§ Written problem: Revise the data from the line with "Task: Terminate session with PID 173" up to and including the line with "Action: [343, 754]" by swapping "Terminate" for "End", with nothing else changed. Give back only those lines, without the pictures.

§ Task material:

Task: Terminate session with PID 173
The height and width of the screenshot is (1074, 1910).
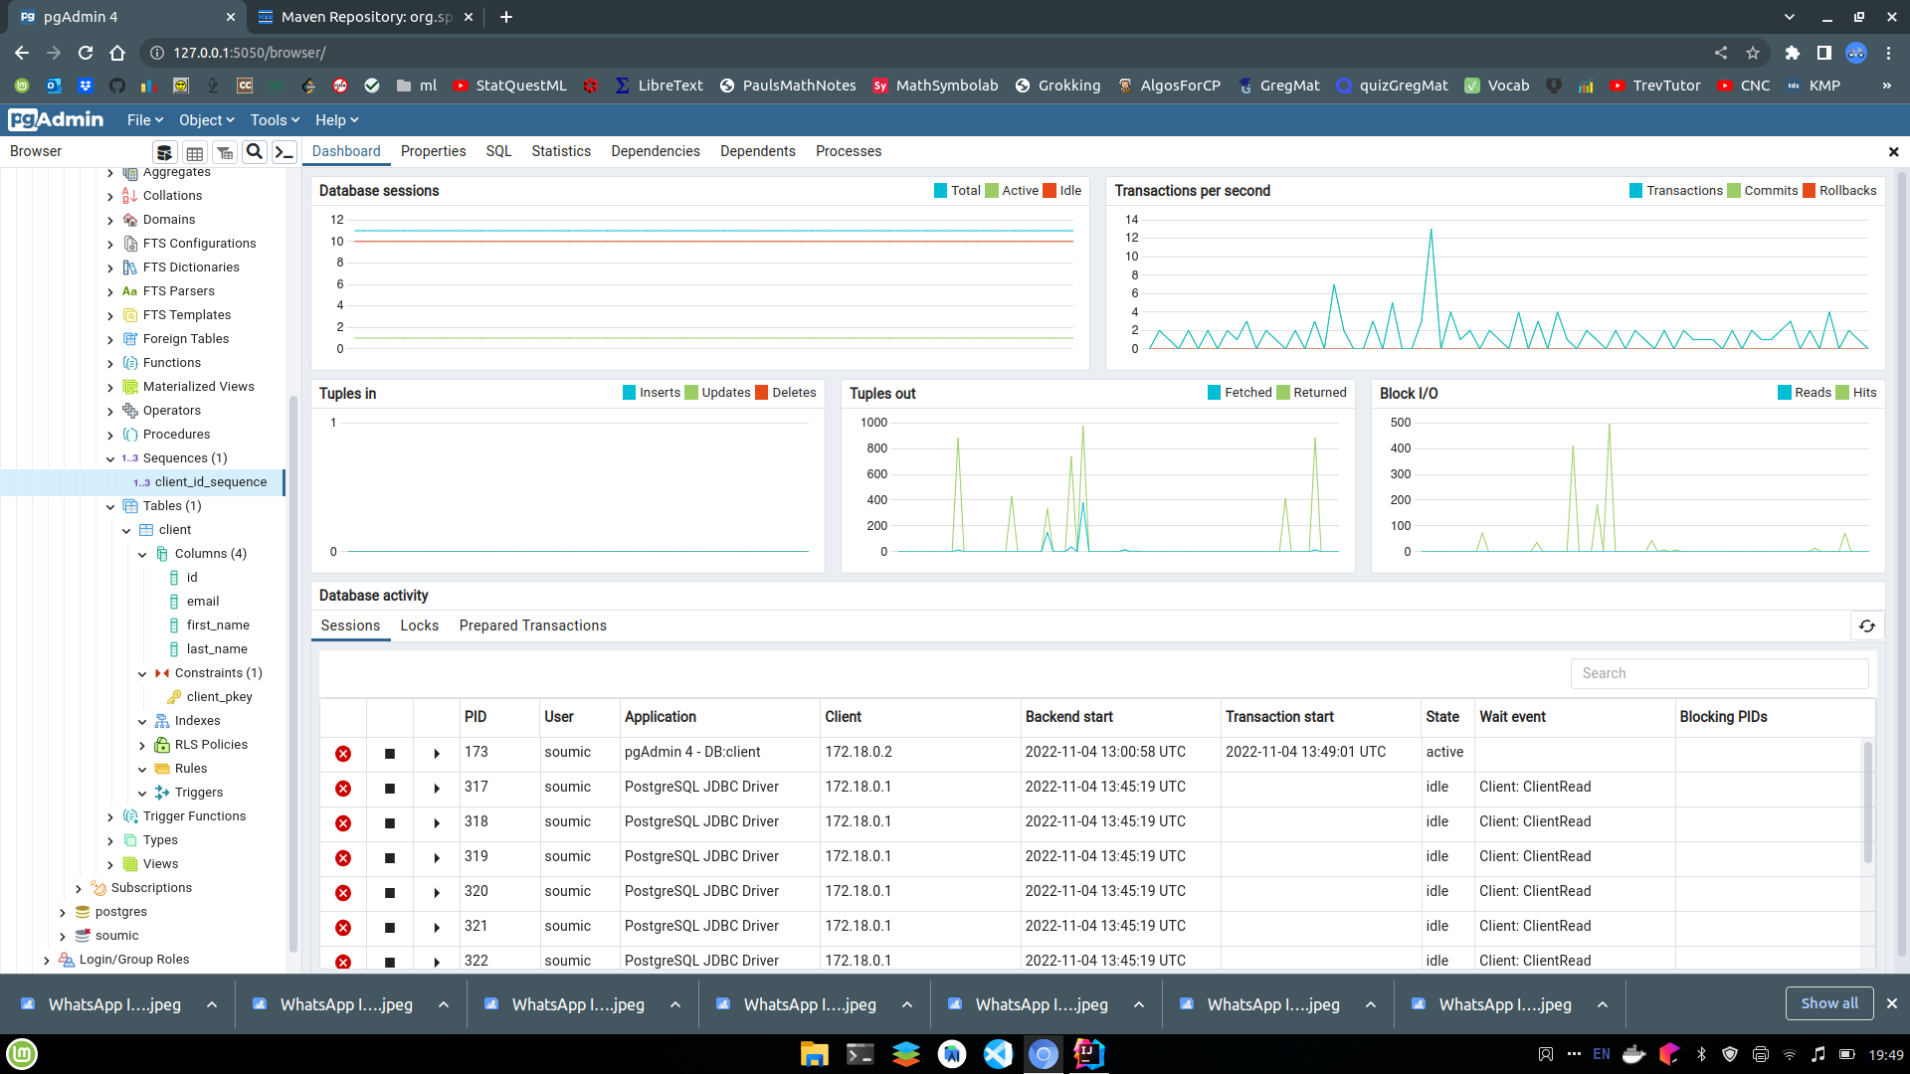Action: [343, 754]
* * *
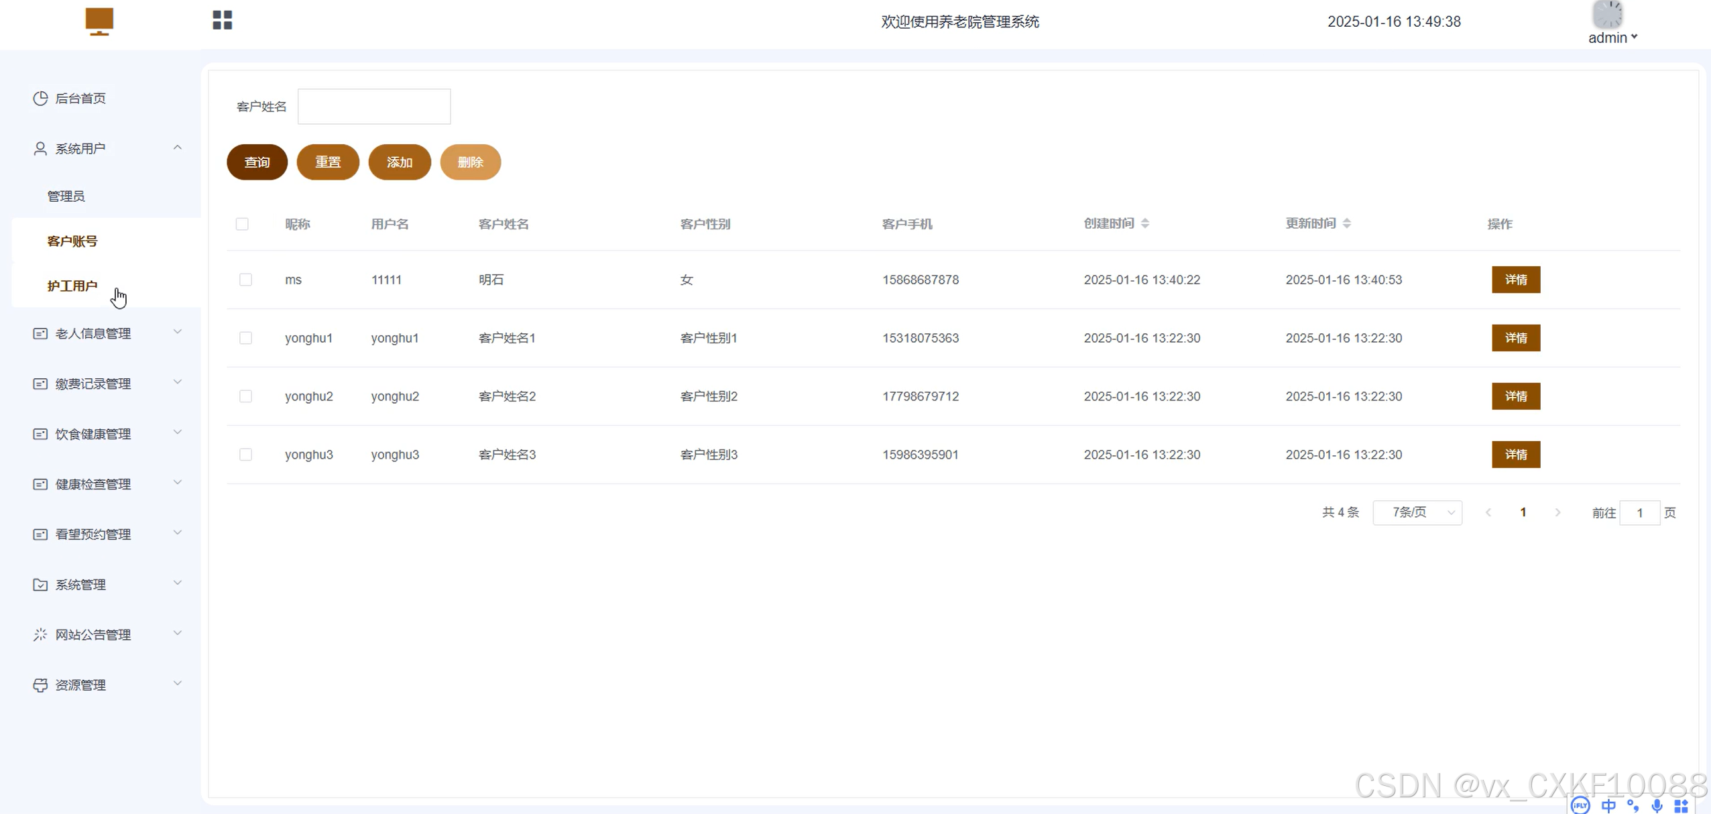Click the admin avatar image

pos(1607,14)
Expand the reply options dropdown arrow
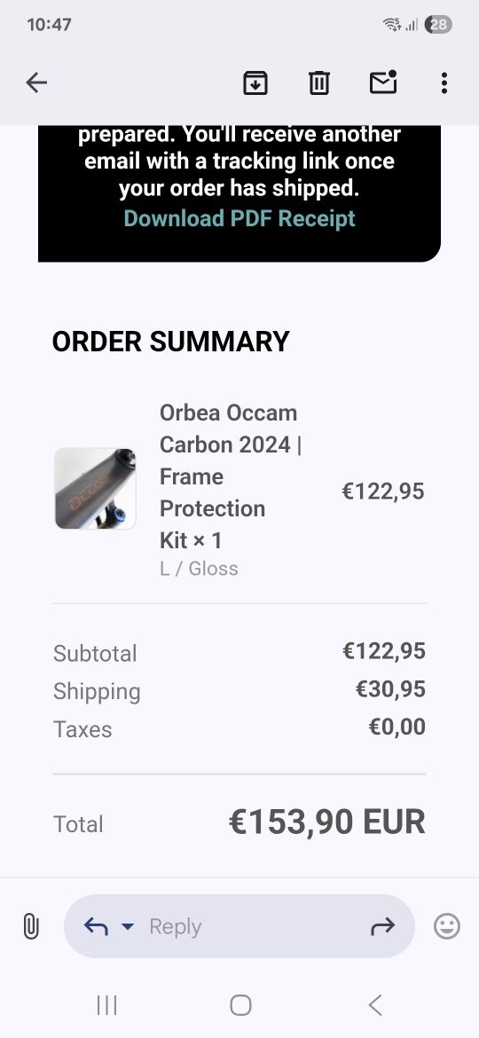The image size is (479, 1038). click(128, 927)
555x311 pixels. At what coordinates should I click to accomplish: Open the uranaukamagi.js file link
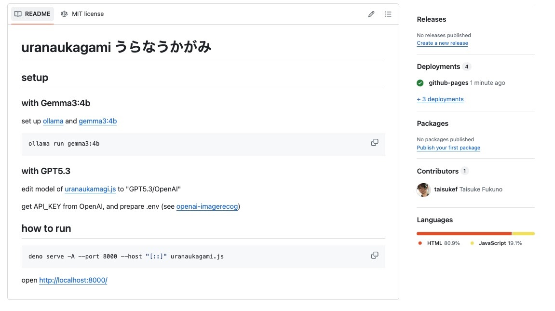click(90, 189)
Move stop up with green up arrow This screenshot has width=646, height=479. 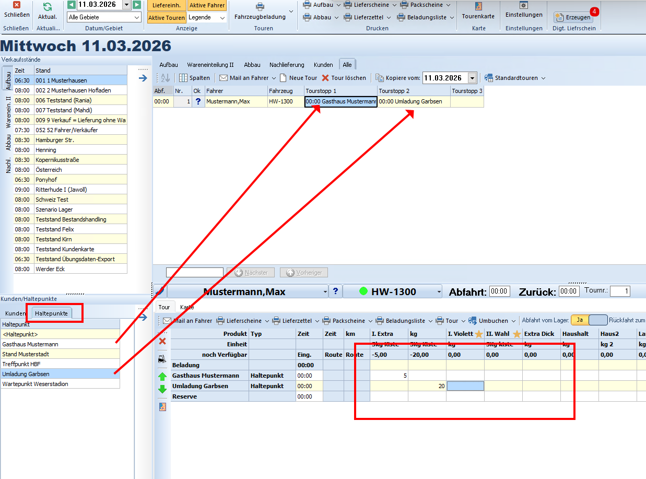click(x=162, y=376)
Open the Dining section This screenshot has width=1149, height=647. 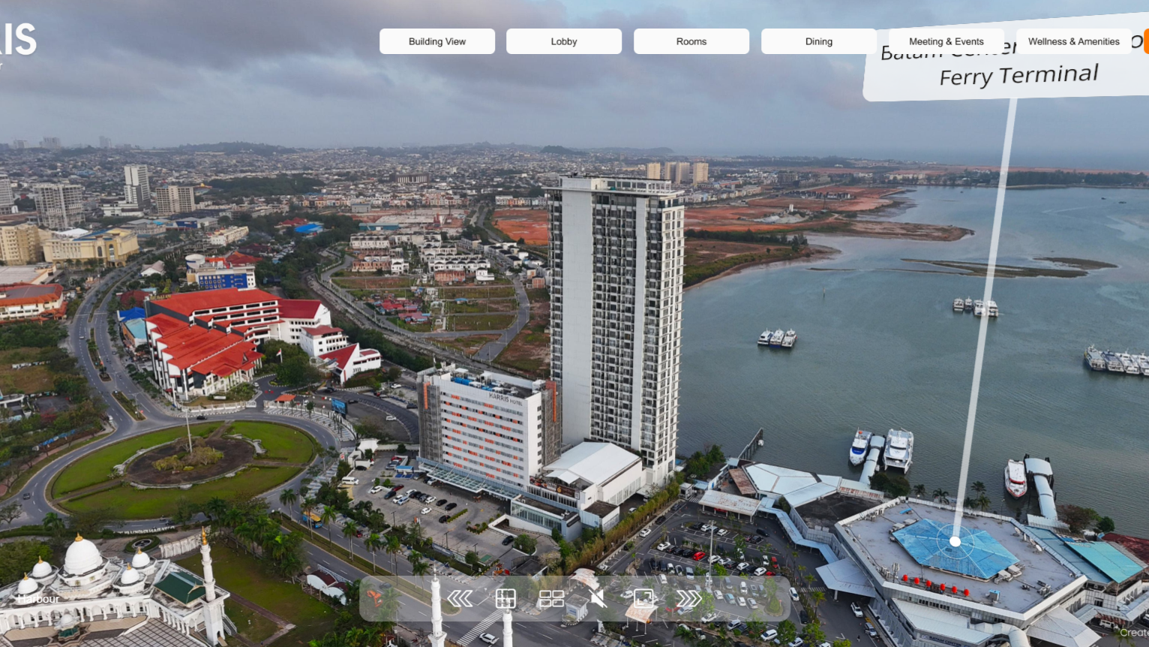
--
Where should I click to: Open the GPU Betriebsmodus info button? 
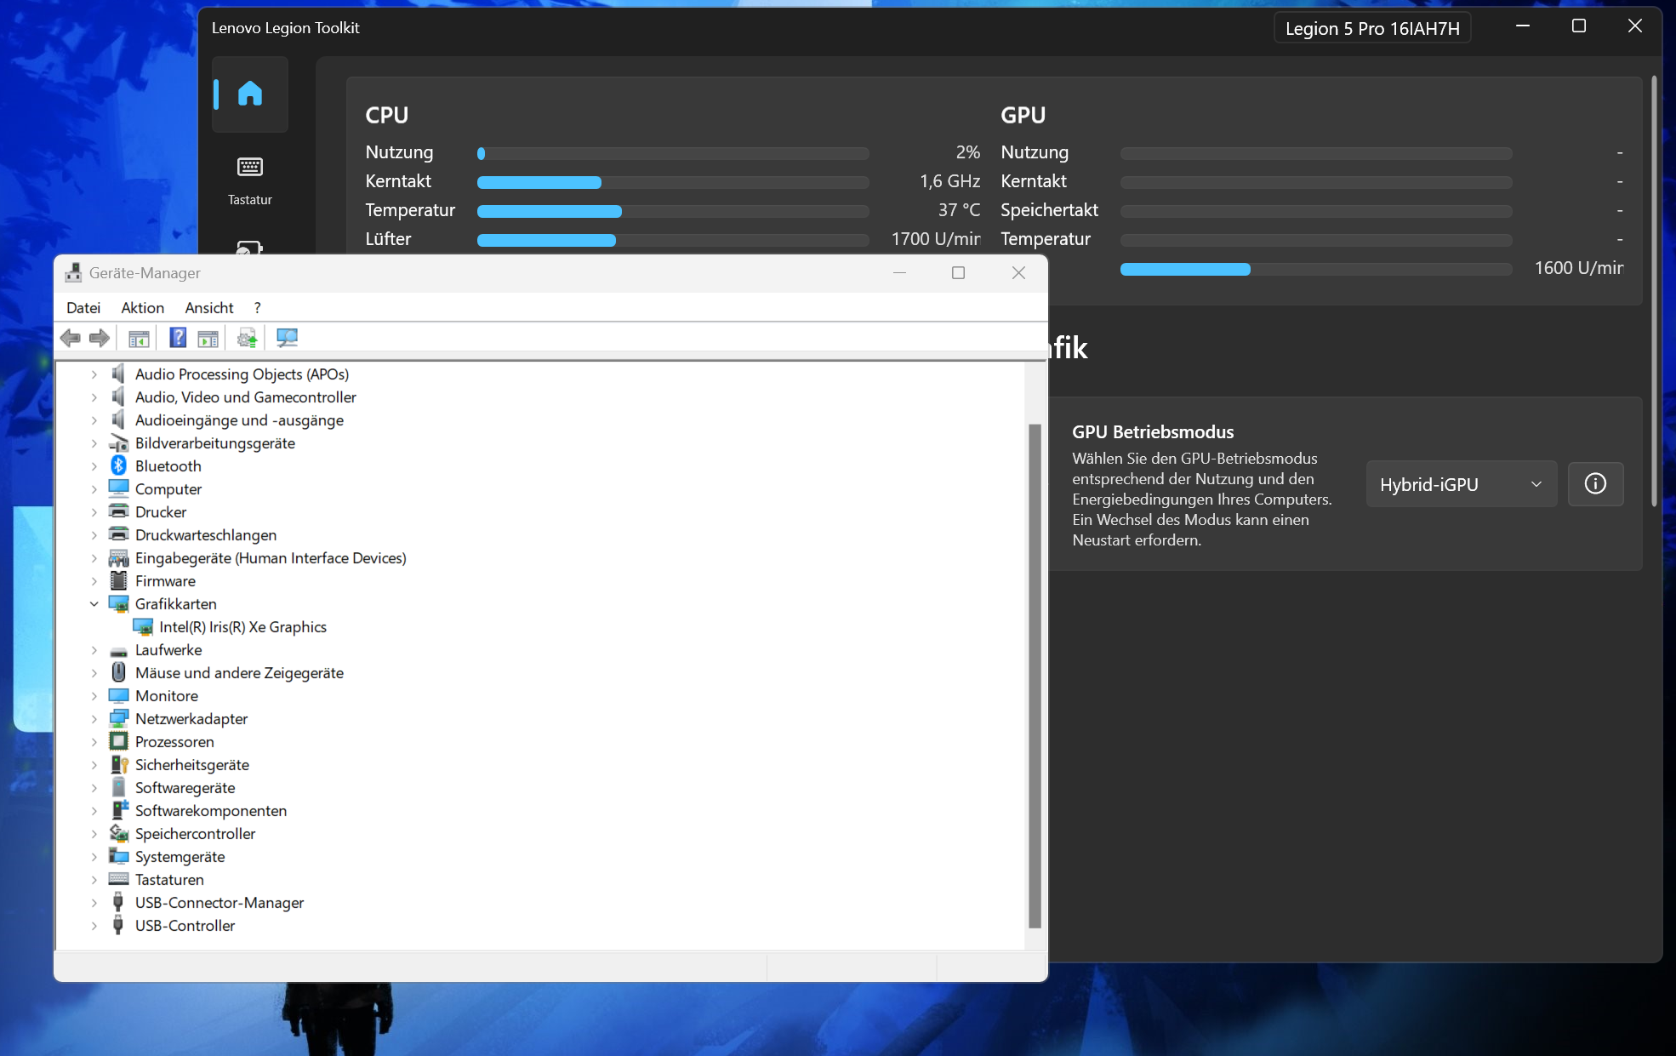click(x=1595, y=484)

§ Task output:
Task: End session with PID 173
The height and width of the screenshot is (1074, 1910).
Action: [343, 754]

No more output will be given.